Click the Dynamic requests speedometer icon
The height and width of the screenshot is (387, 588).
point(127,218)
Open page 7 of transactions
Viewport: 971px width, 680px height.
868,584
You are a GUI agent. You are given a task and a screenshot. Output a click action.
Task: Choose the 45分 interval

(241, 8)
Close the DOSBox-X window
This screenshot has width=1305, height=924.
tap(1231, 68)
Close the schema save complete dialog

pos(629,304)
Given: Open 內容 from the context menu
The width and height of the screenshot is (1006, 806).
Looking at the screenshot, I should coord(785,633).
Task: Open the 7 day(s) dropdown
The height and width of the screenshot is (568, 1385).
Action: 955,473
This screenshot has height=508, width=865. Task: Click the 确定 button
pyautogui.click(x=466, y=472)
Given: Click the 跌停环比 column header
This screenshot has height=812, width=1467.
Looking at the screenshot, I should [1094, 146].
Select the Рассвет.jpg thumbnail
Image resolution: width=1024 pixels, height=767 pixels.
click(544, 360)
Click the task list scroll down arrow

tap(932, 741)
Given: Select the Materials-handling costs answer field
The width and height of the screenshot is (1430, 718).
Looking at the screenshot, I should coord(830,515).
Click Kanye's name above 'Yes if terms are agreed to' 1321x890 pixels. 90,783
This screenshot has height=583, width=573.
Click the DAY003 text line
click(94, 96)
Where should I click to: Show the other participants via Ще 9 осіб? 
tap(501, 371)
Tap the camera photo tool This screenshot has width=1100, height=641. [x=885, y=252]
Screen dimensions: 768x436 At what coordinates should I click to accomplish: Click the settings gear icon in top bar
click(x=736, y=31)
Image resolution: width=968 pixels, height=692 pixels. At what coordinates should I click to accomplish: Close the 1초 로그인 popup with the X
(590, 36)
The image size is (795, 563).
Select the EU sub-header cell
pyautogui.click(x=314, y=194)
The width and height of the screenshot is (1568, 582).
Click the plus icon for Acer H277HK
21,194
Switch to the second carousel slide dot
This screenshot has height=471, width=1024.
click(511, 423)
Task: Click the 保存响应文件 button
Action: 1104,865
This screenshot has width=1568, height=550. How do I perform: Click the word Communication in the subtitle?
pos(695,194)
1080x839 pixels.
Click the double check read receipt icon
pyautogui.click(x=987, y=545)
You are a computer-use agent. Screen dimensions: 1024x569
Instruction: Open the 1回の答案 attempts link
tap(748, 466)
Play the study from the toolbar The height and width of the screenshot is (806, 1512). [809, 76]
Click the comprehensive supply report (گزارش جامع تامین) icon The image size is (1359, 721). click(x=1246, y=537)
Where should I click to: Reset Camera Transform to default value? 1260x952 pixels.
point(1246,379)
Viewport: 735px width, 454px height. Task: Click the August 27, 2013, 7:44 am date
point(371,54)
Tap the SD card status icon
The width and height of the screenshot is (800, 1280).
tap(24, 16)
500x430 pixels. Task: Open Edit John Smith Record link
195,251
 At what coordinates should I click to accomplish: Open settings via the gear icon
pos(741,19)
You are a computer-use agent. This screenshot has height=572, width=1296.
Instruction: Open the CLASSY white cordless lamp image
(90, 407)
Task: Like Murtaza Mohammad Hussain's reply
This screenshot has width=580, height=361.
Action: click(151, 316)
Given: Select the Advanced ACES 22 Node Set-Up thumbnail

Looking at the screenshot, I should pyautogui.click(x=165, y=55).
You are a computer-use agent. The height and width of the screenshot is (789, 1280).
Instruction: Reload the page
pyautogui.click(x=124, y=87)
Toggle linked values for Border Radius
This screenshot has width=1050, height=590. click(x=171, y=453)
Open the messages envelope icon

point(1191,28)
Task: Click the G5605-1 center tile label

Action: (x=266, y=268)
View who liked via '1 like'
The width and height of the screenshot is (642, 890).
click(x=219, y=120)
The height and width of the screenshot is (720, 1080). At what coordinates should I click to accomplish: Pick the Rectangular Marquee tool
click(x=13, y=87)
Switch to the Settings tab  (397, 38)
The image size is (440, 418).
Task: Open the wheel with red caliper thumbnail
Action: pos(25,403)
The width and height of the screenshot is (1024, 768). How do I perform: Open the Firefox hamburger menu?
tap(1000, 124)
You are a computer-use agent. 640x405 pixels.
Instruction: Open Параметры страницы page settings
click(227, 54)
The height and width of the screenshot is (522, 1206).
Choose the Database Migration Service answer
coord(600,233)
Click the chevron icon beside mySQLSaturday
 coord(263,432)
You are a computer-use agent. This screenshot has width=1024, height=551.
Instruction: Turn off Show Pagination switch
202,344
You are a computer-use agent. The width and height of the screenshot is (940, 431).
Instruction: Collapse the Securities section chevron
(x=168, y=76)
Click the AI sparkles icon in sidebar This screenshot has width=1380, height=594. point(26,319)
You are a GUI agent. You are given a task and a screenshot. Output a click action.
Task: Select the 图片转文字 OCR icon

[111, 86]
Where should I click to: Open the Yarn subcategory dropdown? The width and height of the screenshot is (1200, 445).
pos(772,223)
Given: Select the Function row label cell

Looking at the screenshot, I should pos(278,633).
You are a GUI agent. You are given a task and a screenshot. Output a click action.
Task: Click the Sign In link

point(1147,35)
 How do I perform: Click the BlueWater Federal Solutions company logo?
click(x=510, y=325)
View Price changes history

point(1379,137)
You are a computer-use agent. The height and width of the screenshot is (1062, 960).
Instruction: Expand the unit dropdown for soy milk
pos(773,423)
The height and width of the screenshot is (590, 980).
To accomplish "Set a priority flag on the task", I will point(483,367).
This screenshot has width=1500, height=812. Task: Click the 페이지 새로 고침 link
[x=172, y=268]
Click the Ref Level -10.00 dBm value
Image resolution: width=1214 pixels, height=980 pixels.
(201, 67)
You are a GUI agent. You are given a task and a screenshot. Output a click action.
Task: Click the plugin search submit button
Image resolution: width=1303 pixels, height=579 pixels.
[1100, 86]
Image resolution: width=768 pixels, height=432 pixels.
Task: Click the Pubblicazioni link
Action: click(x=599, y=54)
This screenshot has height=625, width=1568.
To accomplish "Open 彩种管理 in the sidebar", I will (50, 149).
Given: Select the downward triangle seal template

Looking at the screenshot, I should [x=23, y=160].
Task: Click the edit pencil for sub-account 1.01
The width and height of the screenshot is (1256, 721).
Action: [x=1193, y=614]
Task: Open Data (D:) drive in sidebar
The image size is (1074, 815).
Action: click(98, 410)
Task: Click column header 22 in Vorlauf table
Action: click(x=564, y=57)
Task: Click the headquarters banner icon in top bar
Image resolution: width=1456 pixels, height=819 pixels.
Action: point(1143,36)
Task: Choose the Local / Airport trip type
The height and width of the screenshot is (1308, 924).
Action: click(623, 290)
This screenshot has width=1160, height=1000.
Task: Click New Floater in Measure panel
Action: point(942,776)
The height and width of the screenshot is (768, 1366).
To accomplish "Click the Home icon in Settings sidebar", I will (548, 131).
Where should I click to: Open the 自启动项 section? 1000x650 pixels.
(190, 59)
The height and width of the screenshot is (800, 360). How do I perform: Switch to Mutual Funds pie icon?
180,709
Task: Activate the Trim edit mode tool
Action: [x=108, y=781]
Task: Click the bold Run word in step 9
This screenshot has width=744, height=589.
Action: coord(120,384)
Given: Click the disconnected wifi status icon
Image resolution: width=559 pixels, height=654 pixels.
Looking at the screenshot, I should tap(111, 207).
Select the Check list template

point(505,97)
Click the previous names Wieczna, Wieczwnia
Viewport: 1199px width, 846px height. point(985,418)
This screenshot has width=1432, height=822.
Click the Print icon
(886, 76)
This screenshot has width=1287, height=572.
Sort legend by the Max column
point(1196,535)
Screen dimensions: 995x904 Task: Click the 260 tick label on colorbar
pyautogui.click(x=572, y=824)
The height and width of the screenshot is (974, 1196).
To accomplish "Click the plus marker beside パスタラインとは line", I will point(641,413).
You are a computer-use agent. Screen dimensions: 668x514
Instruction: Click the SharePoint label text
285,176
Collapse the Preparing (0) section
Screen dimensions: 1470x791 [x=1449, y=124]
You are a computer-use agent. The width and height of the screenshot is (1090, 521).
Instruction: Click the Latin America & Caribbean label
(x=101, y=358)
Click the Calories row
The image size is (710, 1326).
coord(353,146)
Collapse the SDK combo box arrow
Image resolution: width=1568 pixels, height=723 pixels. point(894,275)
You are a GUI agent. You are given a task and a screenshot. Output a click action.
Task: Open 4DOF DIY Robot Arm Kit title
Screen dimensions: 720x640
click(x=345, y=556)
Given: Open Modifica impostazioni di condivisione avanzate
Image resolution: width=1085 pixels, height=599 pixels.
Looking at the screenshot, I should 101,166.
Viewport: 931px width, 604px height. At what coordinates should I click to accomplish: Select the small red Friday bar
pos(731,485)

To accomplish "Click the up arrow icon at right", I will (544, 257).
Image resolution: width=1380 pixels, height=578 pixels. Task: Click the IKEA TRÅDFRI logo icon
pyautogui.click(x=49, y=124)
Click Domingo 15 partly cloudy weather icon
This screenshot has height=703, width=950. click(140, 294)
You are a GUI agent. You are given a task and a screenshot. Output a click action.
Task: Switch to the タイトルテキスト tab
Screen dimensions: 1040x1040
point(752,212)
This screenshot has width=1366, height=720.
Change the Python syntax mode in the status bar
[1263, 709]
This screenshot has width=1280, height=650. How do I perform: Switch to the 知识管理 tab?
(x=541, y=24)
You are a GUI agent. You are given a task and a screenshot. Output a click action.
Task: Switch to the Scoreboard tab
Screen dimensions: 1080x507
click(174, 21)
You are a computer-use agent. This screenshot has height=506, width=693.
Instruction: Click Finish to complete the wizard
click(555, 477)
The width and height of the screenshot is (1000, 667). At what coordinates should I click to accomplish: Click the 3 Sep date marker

Instructions to follow: Give the count of lines that hold the word "will" in the listing above, with no other text.

The answer: 5